Below are some records. Print all of them exactly as they appear.

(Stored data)

========================================================================

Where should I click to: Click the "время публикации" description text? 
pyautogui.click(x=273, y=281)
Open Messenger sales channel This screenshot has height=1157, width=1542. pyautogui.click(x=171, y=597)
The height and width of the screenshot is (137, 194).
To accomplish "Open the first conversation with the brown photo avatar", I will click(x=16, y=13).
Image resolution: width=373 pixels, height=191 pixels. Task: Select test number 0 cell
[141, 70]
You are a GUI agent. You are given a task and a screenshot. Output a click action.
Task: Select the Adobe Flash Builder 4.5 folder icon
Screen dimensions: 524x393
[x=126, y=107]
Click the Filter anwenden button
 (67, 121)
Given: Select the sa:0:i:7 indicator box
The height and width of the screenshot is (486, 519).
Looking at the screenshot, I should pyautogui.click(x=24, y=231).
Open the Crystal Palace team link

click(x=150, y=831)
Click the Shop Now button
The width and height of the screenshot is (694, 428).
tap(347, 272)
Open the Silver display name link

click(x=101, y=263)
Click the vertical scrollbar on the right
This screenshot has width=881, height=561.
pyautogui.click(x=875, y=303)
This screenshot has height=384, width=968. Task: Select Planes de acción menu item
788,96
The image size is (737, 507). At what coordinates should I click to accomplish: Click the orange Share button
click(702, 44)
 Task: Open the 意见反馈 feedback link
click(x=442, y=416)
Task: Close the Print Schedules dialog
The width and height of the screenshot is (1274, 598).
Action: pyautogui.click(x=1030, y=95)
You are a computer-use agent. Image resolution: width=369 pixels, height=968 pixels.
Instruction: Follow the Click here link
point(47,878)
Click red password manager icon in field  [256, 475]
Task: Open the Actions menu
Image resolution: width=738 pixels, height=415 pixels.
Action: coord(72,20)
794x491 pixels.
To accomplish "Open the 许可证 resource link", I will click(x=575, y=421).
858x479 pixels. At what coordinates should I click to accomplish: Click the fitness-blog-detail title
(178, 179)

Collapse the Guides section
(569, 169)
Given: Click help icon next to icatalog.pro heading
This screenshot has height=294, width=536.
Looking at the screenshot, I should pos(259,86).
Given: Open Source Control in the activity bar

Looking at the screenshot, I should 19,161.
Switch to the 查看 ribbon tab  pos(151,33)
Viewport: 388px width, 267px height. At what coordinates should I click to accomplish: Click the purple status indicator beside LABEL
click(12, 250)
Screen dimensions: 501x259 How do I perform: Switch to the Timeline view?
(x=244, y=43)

========================================================================

### Solution to this exercise
Where should I click to: Click the "время публикации" description text? 
pyautogui.click(x=273, y=281)
Open Messenger sales channel This screenshot has height=1157, width=1542. pyautogui.click(x=171, y=597)
The height and width of the screenshot is (137, 194).
To accomplish "Open the first conversation with the brown photo avatar", I will click(x=16, y=13).
Image resolution: width=373 pixels, height=191 pixels. Task: Select test number 0 cell
[141, 70]
You are a GUI agent. You are given a task and a screenshot. Output a click action.
Task: Select the Adobe Flash Builder 4.5 folder icon
Screen dimensions: 524x393
[x=126, y=107]
Click the Filter anwenden button
 (67, 121)
Given: Select the sa:0:i:7 indicator box
The height and width of the screenshot is (486, 519).
Looking at the screenshot, I should pyautogui.click(x=24, y=231).
Open the Crystal Palace team link

click(x=150, y=831)
Click the Shop Now button
The width and height of the screenshot is (694, 428).
tap(347, 272)
Open the Silver display name link

click(x=101, y=263)
Click the vertical scrollbar on the right
This screenshot has width=881, height=561.
pyautogui.click(x=875, y=303)
This screenshot has height=384, width=968. Task: Select Planes de acción menu item
788,96
The image size is (737, 507). At what coordinates should I click to accomplish: Click the orange Share button
click(702, 44)
 Task: Open the 意见反馈 feedback link
click(x=442, y=416)
Task: Close the Print Schedules dialog
The width and height of the screenshot is (1274, 598).
Action: pyautogui.click(x=1030, y=95)
You are a computer-use agent. Image resolution: width=369 pixels, height=968 pixels.
Instruction: Follow the Click here link
point(47,878)
Click red password manager icon in field  [256, 475]
Task: Open the Actions menu
Image resolution: width=738 pixels, height=415 pixels.
Action: coord(72,20)
794x491 pixels.
To accomplish "Open the 许可证 resource link", I will click(x=575, y=421).
858x479 pixels. At what coordinates should I click to accomplish: Click the fitness-blog-detail title
(178, 179)

Collapse the Guides section
(569, 169)
Given: Click help icon next to icatalog.pro heading
This screenshot has height=294, width=536.
Looking at the screenshot, I should pos(259,86).
Given: Open Source Control in the activity bar

Looking at the screenshot, I should 19,161.
Switch to the 查看 ribbon tab  pos(151,33)
Viewport: 388px width, 267px height. At what coordinates should I click to accomplish: Click the purple status indicator beside LABEL
click(12, 250)
Screen dimensions: 501x259 How do I perform: Switch to the Timeline view?
(x=244, y=43)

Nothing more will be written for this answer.